Abstract
Background
Green tea has antioxidant, anti-tumor and anti-bacterial properties. Epigallocatechin-3-gallate (EGCG) in green tea is highly active as a cancer chemopreventive agent. In this study, we designed a series of experiments to examine the effects of EGCG on proliferation and apoptosis of estrogen receptor α-positive breast cancer (T47D) cells.
Methods
Cells were treated with EGCG (0–80 μM) and tamoxifen (0–20 μM), as the positive control, up to 72 h. Cell viability was determined by MTT assay.

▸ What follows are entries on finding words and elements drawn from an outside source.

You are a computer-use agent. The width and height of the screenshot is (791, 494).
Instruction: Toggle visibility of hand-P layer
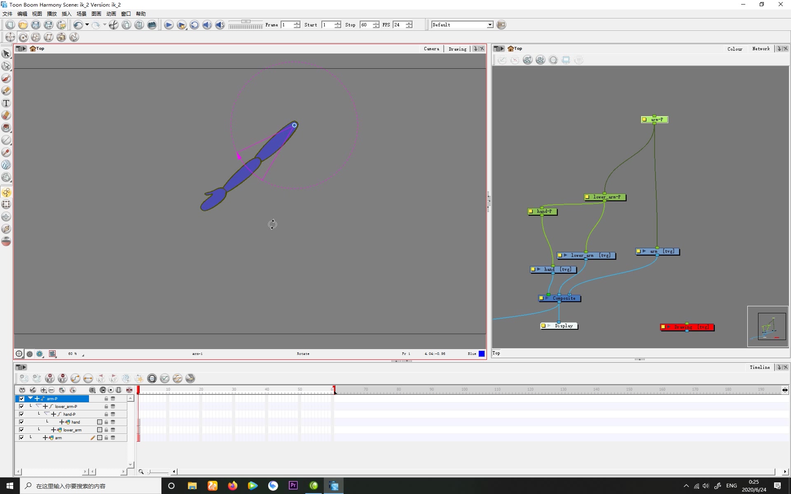coord(21,414)
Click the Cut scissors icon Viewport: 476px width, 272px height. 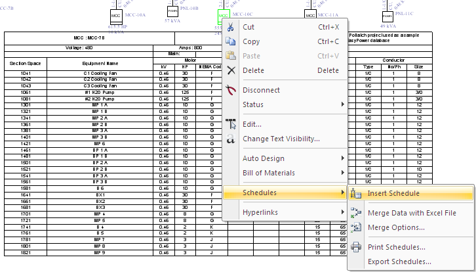pos(230,28)
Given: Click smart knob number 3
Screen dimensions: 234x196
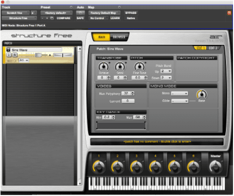Looking at the screenshot, I should coord(136,166).
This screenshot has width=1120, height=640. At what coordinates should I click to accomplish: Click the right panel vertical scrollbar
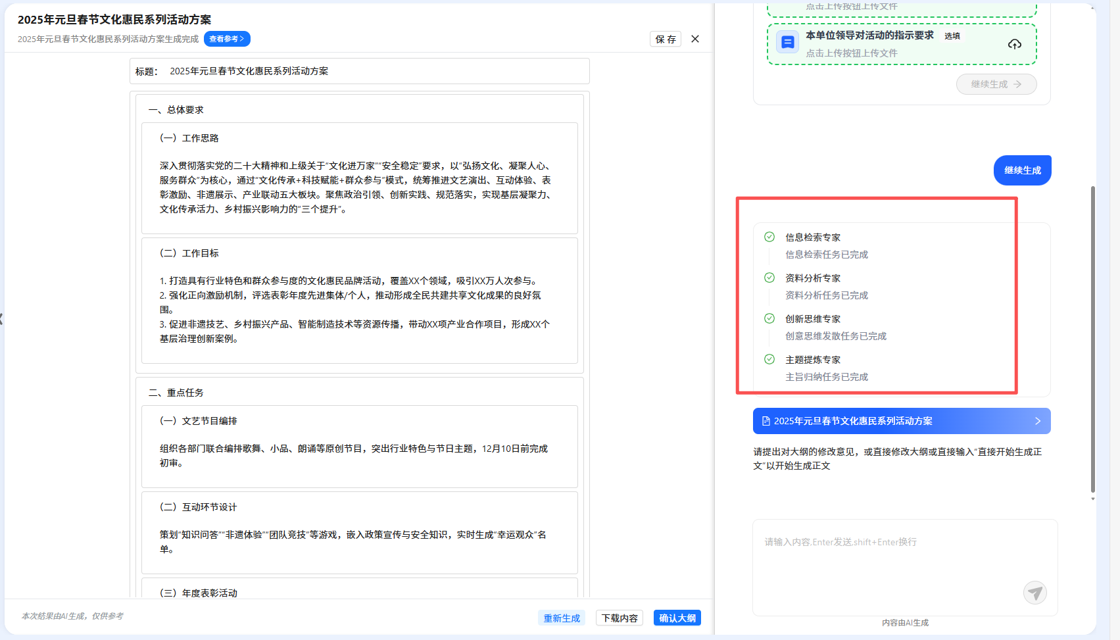coord(1092,339)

Apoptosis investigated by real time PCR of apoptosis and survival (Bax, Bcl-2, p21, p53, PTEN, PI3 K, AKT, caspase3 and caspase9 and hTERT) genes and by western blot of Bax/Bcl-2 proteins expressions.
Results
The results showed that EGCG decreased cell viability as concentration- and time-dependently. IC50 values were 14.17 μM for T47D and 193.10 μM for HFF cells, as compared with 3.39 μM and 32.75 μM for tamoxifen after 72 h treatment, respectively. Also, EGCG (80 μM) significantly increased the genes of PTEN, CASP3, CASP9 and decreased AKT approximately equal to tamoxifen. In gene expression, EGCG (80 μM) significantly increased Bax/Bcl-2 ratio to 8-fold vise 15-fold in tamoxifen (20 μM)-treated T47D cells during 72 h. In protein expression of Bax/Bcl-2, EGCG significantly increased 6-fold while this ratio augmented 10-fold in tamoxifen group. EGCG significantly decreased 0.8, 0.4 and 0.3 gene expression of hTERT in 24, 48 and 72 h, respectively.
Conclusions
This study suggests that EGCG may be a useful adjuvant therapeutic agent for the treatment of breast cancer.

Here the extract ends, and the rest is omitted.